Because Rule One discriminates against interstate commerce, the burden is shifted to the defendants to show that Rule One serves a legitimate local purpose which could not be served as well by available nondiscriminatory means. This they have not done. The asserted purpose of Rule One, reducing unemployment in Louisiana, cannot save this rule. Reducing unemployment by discouraging the use of out-of-state labor and products constitutes the patent economic protectionism that the Commerce Clause forbids. "Neither the power to tax nor the police power may be used by the state of destination with the aim and effect of establishing an economic barrier against competition with the products of another state or the labor of its residents." Baldwin, 294 U.S. at 527. In addition, even if reducing unemployment in Louisiana were a legitimate local purpose, the defendants-appellants have not produced any evidence to demonstrate that Rule One has actually served this purpose or that it could not be served as well by available nondiscriminatory means.
C.
Finally, we are not persuaded by the defendants-appellants' argument that Rule One's discriminatory tax exemption requirement falls within the narrow exception to the dormant Commerce Clause for states in their role as "market participants." "[The market participant]`doctrine differentiates between a State's acting in its distinctive governmental capacity, and a State's acting in the more general capacity of a market participant; only the former is subject to the limitations of the negative Commerce Clause.'" Camps Newfound/Owatonna v. Town of Harrison, 117 S.Ct. 1590, 1606 (1997) (quoting New Energy Co. of Indiana v. Limbach, 486 U.S. at 277 (1988)). See White v. Massachusetts Council of Constr. Employers, Inc., 460 U.S. 204, 208 (1983) (Boston participated in the construction industry by funding certain projects); Reeves, Inc. v. Stake, 447 U.S. 429, 436-437 (1980) (South Dakota participated in the market for cement as a seller of the output of the cement plat that it owned and operated); Hughes v. Alexandria Scrap Corp., 426 U.S. 794, 806 (1976)(Maryland, in effect, entered the market for abandoned auto hulks as purchaser by providing bounties for their removal from streets and junkyards). For purposes of analysis under the dormant Commerce Clause, a state acting in its proprietary capacity as a purchaser or seller may "`favor its own citizens over others.'" Camps Newfound/Owatonna v. Harrison, 117 S.Ct. at 1606 (quoting Alexandria Scrap, 426 U.S. at 810).

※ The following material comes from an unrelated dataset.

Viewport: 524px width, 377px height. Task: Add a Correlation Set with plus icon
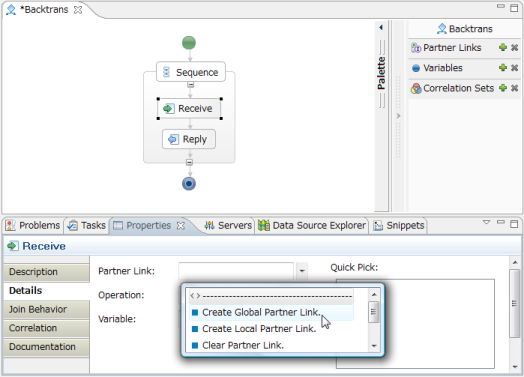coord(503,88)
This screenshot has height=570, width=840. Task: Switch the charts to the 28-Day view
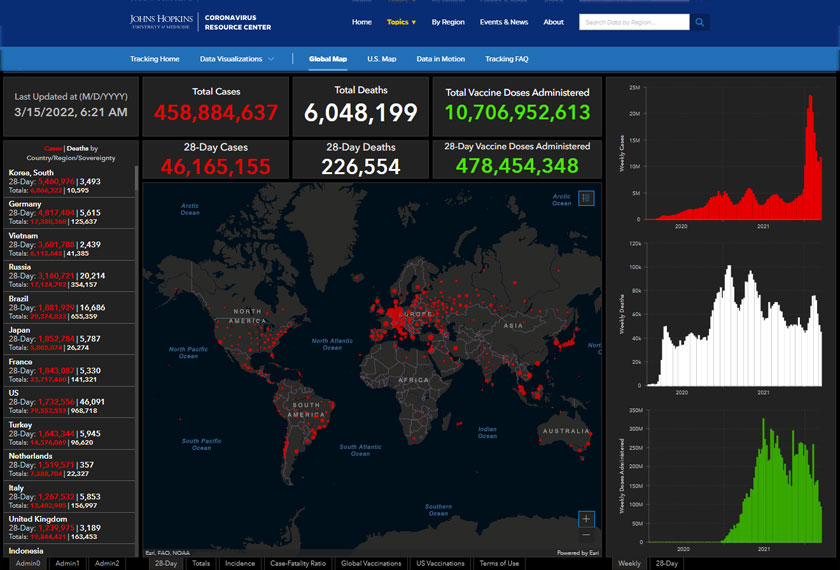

Rule One's tax exemption prerequisite cannot be characterized as a proprietary activity falling within the market participant exception. The tax program of which Rule One is a part has the effect of subsidizing the initiation, relocation or expansion of industry, as do many dispositions of the tax laws. See New Energy Co., 486 U.S. at 277. "`That,'" the Supreme Court has explained, "`does not transform it into a form of state participation in the free market.'" Camps Newfound/Owatonna, 117 S.Ct. at 1607 (quoting New Energy Co., 486 U.S. at 277). The function of Rule One and the state tax program of which it is an element is neither the purchase nor the sale of construction materials or services, but the "`assessment and computation of taxes — a primeval governmental activity.'" Id. "A tax exemption is not the sort of direct state involvement in the market that falls within the market-participation doctrine." Id.
Conclusion
As was true in Camps Newfound/Owatanna and Bacchus Imports, Ltd. v. Dias, 468 U.S. 263 (1984), the facts of this particular case, viewed in isolation do not appear to pose any threat to the health of the national economy. Nevertheless, the history of Commerce Clause jurisprudence has shown that even the smallest scale discrimination can interfere with the project of our federal union. As Justice Cardozo recognized, to countenance discrimination of the sort that Rule One represents would invite significant inroads on our "national solidarity": "The Constitution was framed under the dominion of a political philosophy less parochial in range. It was framed upon the theory that the peoples of the several states must sink or swim together, and that in the long run prosperity and salvation are in union and not in division."
Baldwin, 294 U.S. at 523.
The judgement of the district court, insofar as it prospectively invalidates and enjoins the enforcement of Rule One, is AFFIRMED.